◆ A FAZER ◆
(a) Transcreva da reportagem sobre Vorcaro e Moraes o trecho que começa nas palavras "Na terça, 1º, o" e termina depois de "plenário do Supremo.".
(b) De acordo com a reportagem sobre Vorcaro e Moraes, por que se discute se Alexandre de Moraes pode julgar o caso? Responda em até três frases.

◆ TRECHO DO DOCUMENTO ◆
"""

Brasília discute se um ministro do Supremo Tribunal Federal pode julgar um caso em que seu próprio nome aparece em mensagens do investigado. O debate envolve Alexandre de Moraes e Daniel Vorcaro, dono do Banco Master, que está preso.
Na terça, 1º, o ministro André Mendonça retirou o sigilo do relatório da Polícia Federal sobre a relação entre Vorcaro e Moraes. Mendonça também determinou que o processo fosse analisado em sessão pública pelo plenário do Supremo.
O documento registra mensagens enviadas por Vorcaro em 17 de novembro, horas antes de ele ser detido no aeroporto enquanto tentava embarcar para fora do país. Em uma delas, o banqueiro pergunta: “Alguma novidade? Conseguiu ter notícia ou bloquear?”. Dois dias antes, havia escrito: “Acha que segunda já tenho que estar fora?”.
Em outra mensagem, Vorcaro menciona Paulo Gonet, procurador-geral da República, e Andrei Rodrigues, diretor-geral da Polícia Federal, conforme a interpretação apresentada pela própria PF. O banqueiro pergunta se seria possível reverter a situação com os dois e classifica o caso como “Muita sacanagem isso”.
Também há uma mensagem em que Vorcaro agradece a Moraes e afirma ter uma “dívida de vida” com o ministro. O conteúdo passou a integrar a discussão sobre a possibilidade de Moraes atuar no julgamento do caso.
A perícia destacou que o relatório é composto majoritariamente por mensagens enviadas por Vorcaro, sem respostas de Moraes. A exceção registrada no documento envolve o dia 17 de novembro. O material tornado público por Mendonça colocou no plenário do Supremo a análise do processo e da relação descrita nas mensagens.

"""

◆ DADOS EXIBIDOS ◆
"""

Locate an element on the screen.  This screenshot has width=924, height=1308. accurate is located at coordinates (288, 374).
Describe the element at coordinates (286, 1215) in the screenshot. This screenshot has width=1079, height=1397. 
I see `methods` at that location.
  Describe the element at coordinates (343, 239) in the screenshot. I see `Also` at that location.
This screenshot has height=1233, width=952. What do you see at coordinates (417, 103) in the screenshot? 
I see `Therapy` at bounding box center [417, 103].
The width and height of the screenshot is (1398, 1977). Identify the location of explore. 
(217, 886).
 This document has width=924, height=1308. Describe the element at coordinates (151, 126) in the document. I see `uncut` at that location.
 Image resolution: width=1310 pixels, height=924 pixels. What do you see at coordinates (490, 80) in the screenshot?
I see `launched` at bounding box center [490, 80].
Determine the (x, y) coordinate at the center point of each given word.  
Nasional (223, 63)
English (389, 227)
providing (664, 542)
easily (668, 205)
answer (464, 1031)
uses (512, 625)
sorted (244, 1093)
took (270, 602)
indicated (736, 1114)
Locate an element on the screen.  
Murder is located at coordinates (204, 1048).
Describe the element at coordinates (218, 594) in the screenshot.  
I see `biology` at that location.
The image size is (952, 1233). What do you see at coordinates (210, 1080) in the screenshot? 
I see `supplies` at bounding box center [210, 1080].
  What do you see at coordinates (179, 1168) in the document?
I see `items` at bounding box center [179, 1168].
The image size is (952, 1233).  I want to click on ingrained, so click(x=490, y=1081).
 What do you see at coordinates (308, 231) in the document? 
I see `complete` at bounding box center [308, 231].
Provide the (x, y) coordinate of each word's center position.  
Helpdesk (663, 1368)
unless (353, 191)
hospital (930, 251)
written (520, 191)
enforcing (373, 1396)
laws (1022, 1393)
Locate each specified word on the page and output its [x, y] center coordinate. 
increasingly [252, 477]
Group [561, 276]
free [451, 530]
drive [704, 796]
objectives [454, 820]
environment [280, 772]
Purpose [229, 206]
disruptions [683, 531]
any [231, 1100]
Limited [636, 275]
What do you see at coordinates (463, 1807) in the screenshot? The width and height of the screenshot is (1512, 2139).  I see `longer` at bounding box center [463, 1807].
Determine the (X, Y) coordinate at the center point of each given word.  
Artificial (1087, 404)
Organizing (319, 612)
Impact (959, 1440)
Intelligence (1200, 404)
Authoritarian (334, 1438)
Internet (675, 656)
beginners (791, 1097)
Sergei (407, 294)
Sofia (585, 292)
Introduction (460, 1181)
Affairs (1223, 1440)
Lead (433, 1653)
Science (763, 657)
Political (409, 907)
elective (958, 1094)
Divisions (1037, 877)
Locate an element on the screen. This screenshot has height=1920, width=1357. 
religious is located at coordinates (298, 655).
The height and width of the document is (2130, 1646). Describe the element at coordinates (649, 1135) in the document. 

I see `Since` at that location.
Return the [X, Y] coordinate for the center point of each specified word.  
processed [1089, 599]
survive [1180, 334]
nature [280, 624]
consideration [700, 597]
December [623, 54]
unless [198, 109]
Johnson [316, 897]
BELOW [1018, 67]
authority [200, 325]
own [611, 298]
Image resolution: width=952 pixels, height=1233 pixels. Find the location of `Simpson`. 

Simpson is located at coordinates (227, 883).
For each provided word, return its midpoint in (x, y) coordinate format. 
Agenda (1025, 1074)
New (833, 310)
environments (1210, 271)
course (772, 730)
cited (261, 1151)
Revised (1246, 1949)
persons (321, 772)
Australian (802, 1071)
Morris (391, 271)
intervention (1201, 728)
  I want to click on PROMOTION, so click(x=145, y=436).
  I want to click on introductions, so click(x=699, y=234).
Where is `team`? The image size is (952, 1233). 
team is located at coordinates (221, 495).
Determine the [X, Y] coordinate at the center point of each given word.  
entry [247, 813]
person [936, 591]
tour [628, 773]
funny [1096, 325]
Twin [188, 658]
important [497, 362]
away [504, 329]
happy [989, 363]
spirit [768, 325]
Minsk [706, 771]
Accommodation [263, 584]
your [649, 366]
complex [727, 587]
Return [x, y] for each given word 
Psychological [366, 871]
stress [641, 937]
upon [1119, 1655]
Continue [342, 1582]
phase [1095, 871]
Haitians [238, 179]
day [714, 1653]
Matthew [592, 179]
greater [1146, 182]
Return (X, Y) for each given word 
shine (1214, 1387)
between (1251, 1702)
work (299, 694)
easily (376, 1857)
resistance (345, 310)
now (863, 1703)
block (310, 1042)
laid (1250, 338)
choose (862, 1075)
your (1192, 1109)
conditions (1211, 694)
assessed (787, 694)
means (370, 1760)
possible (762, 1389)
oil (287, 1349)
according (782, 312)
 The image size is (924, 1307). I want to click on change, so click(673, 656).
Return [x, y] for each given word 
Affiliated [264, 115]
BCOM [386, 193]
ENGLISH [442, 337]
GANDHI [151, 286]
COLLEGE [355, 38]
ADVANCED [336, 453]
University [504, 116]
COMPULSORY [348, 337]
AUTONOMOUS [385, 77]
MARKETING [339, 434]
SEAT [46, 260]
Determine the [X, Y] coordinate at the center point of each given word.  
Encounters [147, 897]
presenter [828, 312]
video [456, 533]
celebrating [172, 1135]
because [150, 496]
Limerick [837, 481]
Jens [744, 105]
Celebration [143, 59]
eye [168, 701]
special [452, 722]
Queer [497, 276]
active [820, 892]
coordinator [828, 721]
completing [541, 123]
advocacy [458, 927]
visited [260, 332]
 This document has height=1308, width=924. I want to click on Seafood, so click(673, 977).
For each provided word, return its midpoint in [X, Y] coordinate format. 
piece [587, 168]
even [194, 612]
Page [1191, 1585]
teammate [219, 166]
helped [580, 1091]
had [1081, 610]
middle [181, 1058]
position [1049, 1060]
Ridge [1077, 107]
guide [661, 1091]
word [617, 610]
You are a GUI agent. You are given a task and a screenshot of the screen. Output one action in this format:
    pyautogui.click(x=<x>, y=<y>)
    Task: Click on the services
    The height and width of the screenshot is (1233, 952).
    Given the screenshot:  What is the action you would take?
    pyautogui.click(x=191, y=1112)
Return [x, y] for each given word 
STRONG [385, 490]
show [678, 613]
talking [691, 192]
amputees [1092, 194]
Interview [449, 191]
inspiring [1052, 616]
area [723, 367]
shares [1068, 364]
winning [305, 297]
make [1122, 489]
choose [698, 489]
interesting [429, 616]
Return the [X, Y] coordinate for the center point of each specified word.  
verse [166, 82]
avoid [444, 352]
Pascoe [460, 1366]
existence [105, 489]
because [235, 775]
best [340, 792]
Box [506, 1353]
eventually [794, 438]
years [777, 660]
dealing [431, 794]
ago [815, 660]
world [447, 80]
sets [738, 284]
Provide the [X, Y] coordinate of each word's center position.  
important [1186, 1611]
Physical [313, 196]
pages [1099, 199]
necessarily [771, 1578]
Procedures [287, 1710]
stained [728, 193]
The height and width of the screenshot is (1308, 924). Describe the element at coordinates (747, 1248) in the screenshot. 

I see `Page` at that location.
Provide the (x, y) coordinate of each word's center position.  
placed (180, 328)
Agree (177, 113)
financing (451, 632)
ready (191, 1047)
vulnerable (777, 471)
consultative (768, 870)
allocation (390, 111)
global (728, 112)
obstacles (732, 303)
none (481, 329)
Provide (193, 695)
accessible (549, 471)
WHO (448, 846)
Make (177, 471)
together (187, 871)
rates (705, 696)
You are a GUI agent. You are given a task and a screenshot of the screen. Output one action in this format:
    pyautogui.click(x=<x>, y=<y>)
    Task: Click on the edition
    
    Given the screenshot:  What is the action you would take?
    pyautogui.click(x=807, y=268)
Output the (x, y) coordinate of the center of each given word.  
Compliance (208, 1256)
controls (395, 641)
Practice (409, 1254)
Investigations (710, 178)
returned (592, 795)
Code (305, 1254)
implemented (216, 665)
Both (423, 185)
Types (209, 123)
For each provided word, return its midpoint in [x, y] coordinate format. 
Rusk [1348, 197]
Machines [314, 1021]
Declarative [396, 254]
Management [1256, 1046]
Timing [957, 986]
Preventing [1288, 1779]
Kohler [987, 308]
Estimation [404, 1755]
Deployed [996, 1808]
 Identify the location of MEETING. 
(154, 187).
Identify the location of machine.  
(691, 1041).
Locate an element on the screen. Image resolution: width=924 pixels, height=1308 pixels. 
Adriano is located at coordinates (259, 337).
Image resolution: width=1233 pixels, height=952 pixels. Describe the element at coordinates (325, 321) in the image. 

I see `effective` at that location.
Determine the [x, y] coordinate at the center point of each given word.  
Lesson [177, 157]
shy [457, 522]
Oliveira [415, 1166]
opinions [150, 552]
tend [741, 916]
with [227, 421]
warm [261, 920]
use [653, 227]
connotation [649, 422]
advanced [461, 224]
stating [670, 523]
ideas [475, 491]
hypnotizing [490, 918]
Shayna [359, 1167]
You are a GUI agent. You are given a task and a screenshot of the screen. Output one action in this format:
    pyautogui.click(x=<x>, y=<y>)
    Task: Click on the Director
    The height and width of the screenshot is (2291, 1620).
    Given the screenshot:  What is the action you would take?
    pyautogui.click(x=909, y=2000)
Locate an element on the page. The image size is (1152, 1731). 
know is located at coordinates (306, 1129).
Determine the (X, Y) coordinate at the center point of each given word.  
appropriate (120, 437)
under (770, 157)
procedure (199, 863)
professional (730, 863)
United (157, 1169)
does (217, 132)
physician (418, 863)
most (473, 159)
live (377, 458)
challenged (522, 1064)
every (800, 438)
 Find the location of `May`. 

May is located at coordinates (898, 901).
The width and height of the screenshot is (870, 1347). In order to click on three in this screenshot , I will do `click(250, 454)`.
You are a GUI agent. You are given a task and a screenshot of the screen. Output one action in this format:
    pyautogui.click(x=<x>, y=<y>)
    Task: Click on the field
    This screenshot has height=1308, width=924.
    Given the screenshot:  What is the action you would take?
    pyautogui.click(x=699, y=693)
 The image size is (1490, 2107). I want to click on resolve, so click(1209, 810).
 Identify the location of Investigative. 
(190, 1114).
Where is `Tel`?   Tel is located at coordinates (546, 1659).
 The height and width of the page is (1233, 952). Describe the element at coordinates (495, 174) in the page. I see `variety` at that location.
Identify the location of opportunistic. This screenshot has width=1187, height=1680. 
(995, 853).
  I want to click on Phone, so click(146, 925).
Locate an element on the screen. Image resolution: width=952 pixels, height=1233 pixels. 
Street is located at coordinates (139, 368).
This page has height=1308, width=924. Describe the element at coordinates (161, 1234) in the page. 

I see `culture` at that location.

"""

◆ RESPOSTAS EM ORDEM ◆
(a)
Na terça, 1º, o ministro André Mendonça retirou o sigilo do relatório da Polícia Federal sobre a relação entre Vorcaro e Moraes. Mendonça também determinou que o processo fosse analisado em sessão pública pelo plenário do Supremo.

(b) Discute-se porque o nome de Moraes aparece em mensagens de Daniel Vorcaro, o investigado no caso. Em uma delas, Vorcaro agradece ao ministro e afirma ter uma "dívida de vida" com ele. Esse conteúdo passou a integrar a discussão sobre a atuação de Moraes no julgamento.